Train DONUT for DocVQA from scratch

clovaai / donut

Official Implementation of OCR-free Document Understanding Transformer (Donut) and Synthetic Document Generator (SynthDoG), ECCV 2022

https://arxiv.org/abs/2111.15664

MIT License

5.75k stars 466 forks source link

Train DONUT for DocVQA from scratch #135

Open emigomez opened 1 year ago

emigomez commented 1 year ago

I would like to repeat the process you have done to generate the https://huggingface.co/naver-clova-ix/donut-base-finetuned-docvqa model. I think that I have to start from the https://huggingface.co/naver-clova-ix/donut-base model, is it right?

Once I have my own docvqa dataset labelled for training, how can I run the train to start from the base model and obtain one for docvqa? Could you please explain to me how to do that?

Wyzix33 commented 1 year ago

From what i understand from the read me you can finetune using donut-base model or you can start from scratch by setting pretrained_model_name_or_path to null and using only your dataset, this will result in a model that you can than use as pretrained model for other finetunes...

pretrained_model_name_or_path: null # loading a pre-trained model (from moldehub or path)
dataset_name_or_paths: ["dataset/my_dataset"] # loading datasets (from moldehub or path)

Correct me if I'm wrong ...

emigomez commented 1 year ago

My idea is to replicate the process to obtain donut-base-finetuned-docvqa from https://huggingface.co/naver-clova-ix/donut-base.

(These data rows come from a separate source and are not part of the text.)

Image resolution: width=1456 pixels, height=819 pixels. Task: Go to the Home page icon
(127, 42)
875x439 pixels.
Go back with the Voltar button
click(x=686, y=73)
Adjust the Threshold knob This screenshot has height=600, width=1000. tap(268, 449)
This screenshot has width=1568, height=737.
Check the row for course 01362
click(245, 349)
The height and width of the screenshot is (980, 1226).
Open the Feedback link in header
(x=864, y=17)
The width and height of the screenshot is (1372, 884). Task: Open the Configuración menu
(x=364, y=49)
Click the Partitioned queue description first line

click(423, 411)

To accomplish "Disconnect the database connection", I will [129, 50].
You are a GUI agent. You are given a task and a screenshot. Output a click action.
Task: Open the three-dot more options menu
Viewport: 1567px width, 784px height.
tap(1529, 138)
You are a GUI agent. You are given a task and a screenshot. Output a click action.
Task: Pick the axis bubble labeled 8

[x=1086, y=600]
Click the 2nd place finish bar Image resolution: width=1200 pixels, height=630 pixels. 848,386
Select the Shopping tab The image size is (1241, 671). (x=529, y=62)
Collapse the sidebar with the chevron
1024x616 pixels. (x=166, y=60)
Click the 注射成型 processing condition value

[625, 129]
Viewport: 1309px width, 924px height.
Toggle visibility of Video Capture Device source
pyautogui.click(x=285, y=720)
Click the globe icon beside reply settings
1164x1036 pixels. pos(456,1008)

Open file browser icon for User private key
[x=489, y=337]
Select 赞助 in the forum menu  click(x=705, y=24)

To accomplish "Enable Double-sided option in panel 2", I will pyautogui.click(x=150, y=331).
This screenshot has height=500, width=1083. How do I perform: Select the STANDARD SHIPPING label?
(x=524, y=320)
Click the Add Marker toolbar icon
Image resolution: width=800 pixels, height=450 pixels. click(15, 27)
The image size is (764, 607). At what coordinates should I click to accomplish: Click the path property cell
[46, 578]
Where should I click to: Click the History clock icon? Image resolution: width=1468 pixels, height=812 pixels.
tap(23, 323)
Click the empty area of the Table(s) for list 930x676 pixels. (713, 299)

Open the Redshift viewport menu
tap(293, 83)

I prefer to obtain it using the fine-tunning colab notebook, but it is giving me RAM memory issues (using the same huge dataset that was used). These errors appear when I try to create the dataset with dataset libraries of hugging faces. My idea is to put the dataset in HF to later run the FT as it is done in the notebook

Is it possible to run fine-tunning in colab without putting the dataset previously in hugging face?